Before Apple's App Store popularized a specific meaning of "app", "app" was shorthand for "application", which perfectly fits a .exe file and any number of executable files/formats.
I struggled with this a lot because of experience with Java applets which implied they were "small apps" which implied "app" meant something... and it did; it meant application, which meant program, which meant, I think, something along the lines of "mostly self contained system to accept user input, compute said input, and return a user-friendly result" to oversimplify.
For a long time I boycotted the term "app" once Apple et al. used it as their term for what I considered "programs" and now I'm just done with caring.
App = program = executable = distinct set of actions triggered by user or automated input = interface
It was all fun and games until I couldn't compile a go program using the Windows Linux subsystem, showing it's really just a toy. Too many compatibility issues (go check out their GitHub issues) means I don't want anything to do with it.
- WSL2 will not have problems like that, and I believe they were long fixed in WSL1.
- I love Go but the Go runtime is a pretty big snowflake, its one of the few non-libc users of the Linux syscall interface . Also, I think they fixed it on the Go side as well, for good measure, though I could be wrong.
The important point is, don't "give me Linux" that then can't cover the common trendy tech projects. If it doesn't work, it's not Real Linux, and I ain't got time for that.
<ms-rant> Plus, Microsoft- who needs em? Not a pleasant daily driver. My entire family already accidentally "upgraded" to windows 11. Ever since, they've fallen into a perpetual zombie-like state of confusion with regard to their windows computers and what is happening on them. What is good, better, or worse? *shrug*
</ms-rant>
I'd much rather cast the MS bits off to a lowly second-class Hypervised Cassowary VM.
WSL2 does give you the real Linux kernel, if you want to have Windows with the real-deal Linux kernel. You’ll miss some things inherent to using a VM, but that’s probably the same for any comparable solution.
That said, I’m certainly not trying to convince anyone to use Windows. By all means, run Linux as your desktop if you want to. I do.
You're ranting about a set of problems that don't exist in WSL2. I don't like Microsoft as much as this next person but please don't strawman things as a target for a rant, which really shouldn't belong here anyway.

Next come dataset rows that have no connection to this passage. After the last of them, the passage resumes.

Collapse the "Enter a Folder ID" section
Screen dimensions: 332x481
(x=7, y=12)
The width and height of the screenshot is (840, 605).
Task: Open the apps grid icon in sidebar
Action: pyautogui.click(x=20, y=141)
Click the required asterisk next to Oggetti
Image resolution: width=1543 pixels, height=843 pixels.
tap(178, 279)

I can make money on either. Making money is not the problem here. But if you don’t feel a tinge of misery every time Windows Update “accidentally” makes Edge the default browser and you have to jump through dark patterns to disable it, every time start search lags because it’s contacting Bing even though you just want to launch calc.exe, every time you reinstall and Candy Crush is sitting there waiting for you, or every time you accidentally connect to WiFi during windows setup only to forget that it won’t let you set up a local account if you do, then we can’t be friends.
If it doesn’t feel like I control my computer, it doesn’t matter how polished the UI looks or how fast the games run. It’s a non-starter.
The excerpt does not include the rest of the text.